* WORK INSTRUCTION
Only the lines from the one containing "ad.nl/regiosport-rotterdam (1000, 1225)" through the one containing "Nieuwsblad (948, 1853)" should be printed, exactly as they appear below, with both ends included.

——

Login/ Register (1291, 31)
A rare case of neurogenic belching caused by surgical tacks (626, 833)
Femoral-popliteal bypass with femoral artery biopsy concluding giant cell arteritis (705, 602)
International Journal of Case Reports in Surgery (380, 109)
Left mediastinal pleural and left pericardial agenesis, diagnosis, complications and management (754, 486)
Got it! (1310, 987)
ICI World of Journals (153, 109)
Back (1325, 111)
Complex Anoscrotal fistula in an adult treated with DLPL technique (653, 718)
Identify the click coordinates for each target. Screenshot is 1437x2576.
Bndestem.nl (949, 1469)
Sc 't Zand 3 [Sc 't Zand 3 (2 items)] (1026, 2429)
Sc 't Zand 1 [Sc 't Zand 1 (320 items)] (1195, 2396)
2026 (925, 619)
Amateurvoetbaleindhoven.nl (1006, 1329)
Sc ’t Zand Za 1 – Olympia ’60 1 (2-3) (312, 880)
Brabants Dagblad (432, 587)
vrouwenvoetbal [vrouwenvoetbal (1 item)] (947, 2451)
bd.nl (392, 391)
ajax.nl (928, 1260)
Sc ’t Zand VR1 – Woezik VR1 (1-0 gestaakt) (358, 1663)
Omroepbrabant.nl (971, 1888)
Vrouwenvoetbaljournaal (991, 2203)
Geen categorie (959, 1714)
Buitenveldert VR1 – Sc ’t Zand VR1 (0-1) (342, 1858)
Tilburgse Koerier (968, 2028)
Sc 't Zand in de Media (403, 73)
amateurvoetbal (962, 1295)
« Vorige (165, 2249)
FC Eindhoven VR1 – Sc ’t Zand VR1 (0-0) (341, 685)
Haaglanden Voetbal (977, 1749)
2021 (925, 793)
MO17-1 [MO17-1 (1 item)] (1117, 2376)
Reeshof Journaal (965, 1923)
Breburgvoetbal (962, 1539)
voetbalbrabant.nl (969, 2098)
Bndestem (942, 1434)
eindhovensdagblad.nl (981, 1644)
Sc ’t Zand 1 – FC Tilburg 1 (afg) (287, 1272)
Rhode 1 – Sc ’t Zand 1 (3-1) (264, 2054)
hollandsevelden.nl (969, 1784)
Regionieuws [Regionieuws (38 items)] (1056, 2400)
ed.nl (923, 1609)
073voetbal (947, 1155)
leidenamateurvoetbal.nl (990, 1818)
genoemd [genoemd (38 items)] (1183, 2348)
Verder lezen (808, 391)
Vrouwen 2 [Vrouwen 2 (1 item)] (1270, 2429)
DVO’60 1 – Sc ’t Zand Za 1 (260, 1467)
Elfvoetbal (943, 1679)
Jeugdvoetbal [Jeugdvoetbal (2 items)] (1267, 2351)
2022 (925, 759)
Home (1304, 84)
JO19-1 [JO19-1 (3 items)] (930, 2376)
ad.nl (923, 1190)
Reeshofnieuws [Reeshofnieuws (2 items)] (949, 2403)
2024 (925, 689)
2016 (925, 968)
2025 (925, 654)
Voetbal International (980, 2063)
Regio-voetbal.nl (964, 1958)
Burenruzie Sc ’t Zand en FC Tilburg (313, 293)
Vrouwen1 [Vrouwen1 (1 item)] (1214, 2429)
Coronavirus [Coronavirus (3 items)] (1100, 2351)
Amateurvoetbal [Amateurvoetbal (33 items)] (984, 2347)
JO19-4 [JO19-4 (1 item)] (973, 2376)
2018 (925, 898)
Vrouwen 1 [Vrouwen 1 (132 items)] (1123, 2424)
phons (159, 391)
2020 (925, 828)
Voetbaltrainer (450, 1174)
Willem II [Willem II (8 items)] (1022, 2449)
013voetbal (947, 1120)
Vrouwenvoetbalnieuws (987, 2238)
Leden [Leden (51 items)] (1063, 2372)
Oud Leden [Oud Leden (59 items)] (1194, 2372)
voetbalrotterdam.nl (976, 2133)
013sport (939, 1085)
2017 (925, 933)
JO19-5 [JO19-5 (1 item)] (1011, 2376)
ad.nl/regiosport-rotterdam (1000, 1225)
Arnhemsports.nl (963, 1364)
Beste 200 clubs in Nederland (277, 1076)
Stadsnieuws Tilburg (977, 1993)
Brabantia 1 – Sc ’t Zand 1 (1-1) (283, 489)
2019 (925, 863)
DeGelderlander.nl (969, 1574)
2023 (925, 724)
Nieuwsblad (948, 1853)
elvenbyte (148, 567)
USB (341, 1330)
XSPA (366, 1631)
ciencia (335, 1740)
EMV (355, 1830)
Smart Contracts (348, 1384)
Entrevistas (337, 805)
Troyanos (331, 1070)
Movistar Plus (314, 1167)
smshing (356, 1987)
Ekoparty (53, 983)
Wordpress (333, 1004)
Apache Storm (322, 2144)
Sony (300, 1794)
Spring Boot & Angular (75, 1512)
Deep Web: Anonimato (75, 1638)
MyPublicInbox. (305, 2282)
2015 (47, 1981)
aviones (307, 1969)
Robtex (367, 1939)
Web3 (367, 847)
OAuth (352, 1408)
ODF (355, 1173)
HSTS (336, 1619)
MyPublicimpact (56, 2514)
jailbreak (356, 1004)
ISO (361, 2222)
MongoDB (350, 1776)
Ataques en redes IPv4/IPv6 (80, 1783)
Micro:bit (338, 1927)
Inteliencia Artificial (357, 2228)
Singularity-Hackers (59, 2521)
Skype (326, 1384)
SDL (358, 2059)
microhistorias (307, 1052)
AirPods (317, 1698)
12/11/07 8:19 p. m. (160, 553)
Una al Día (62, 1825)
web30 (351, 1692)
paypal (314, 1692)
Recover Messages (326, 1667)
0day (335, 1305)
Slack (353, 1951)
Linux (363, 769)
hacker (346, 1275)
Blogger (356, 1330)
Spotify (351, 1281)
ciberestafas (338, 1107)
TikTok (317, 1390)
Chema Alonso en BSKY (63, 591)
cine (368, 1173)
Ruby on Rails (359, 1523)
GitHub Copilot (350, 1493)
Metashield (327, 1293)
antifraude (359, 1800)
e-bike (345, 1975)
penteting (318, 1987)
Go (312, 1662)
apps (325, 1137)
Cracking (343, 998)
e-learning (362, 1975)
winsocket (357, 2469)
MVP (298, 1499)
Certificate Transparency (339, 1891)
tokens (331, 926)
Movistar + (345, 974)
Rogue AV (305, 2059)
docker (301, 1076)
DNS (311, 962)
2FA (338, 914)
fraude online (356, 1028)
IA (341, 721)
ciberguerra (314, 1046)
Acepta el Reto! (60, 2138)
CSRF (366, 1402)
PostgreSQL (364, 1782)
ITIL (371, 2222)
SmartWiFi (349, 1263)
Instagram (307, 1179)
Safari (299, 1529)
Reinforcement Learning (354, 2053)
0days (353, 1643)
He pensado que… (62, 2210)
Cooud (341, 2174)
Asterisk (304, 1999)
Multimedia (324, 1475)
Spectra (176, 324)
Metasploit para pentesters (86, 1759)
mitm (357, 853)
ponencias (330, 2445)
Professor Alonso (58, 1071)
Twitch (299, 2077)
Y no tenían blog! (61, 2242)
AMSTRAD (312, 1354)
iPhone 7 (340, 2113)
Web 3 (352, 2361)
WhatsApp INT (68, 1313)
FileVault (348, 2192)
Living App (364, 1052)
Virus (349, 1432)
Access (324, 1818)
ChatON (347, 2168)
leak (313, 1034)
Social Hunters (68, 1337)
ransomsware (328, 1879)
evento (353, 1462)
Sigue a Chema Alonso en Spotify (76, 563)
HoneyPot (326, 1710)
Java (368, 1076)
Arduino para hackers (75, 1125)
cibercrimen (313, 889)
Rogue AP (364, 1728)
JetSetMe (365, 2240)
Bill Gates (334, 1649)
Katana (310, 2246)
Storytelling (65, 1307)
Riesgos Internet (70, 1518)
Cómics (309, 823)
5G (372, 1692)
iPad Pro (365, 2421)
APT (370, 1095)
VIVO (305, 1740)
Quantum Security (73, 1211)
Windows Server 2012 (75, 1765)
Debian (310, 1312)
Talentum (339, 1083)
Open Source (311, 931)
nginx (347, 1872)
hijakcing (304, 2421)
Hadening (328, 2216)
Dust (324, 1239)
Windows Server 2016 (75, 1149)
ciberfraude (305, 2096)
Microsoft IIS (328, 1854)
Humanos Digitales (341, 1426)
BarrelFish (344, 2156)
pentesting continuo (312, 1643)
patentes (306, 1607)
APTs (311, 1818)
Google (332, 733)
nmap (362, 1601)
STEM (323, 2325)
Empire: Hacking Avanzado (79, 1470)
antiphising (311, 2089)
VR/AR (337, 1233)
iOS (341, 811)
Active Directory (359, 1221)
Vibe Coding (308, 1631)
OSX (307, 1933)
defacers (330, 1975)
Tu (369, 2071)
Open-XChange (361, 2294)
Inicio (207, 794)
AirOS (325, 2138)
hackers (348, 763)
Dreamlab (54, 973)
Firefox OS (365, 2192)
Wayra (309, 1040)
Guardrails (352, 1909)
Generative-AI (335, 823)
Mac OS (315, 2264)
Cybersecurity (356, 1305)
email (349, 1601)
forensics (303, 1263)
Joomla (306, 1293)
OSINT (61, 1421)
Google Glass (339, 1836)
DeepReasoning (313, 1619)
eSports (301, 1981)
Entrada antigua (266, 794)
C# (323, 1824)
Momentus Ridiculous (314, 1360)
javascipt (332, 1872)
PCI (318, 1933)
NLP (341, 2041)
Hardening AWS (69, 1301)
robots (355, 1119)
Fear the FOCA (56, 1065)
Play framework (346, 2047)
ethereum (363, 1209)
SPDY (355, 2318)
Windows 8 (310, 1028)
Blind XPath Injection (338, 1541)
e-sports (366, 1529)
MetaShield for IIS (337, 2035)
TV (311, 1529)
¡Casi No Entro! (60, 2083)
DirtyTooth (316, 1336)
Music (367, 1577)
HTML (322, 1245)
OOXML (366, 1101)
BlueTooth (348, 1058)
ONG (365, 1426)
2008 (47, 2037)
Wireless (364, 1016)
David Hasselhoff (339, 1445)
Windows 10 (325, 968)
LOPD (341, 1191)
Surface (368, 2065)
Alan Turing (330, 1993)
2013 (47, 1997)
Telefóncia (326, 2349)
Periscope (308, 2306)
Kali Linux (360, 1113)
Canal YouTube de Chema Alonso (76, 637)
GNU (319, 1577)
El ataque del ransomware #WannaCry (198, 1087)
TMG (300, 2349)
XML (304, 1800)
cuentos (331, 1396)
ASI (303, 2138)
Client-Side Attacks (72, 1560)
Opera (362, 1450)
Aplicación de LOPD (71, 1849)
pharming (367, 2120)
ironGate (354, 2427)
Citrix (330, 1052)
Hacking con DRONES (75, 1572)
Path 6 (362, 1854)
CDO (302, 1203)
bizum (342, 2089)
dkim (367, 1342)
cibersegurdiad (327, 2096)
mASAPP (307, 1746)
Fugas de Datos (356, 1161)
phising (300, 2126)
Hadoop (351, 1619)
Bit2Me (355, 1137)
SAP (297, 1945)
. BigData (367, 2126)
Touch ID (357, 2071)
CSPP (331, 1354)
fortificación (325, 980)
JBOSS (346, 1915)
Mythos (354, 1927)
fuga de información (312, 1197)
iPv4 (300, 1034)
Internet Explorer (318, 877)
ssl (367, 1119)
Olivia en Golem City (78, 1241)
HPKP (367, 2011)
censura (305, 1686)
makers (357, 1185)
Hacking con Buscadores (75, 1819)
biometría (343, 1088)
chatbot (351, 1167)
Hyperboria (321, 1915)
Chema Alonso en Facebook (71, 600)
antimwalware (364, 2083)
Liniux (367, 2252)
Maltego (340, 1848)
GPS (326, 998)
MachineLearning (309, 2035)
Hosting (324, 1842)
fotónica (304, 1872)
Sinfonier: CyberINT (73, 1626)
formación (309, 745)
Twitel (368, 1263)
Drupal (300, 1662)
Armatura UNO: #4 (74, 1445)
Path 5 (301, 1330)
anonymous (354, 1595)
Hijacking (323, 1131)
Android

——

* TASK ANSWER
ad.nl/regiosport-rotterdam (1000, 1225)
Arnhemsports.nl (963, 1364)
Beste 200 clubs in Nederland (277, 1076)
Stadsnieuws Tilburg (977, 1993)
Brabantia 1 – Sc ’t Zand 1 (1-1) (283, 489)
2019 (925, 863)
DeGelderlander.nl (969, 1574)
2023 (925, 724)
Nieuwsblad (948, 1853)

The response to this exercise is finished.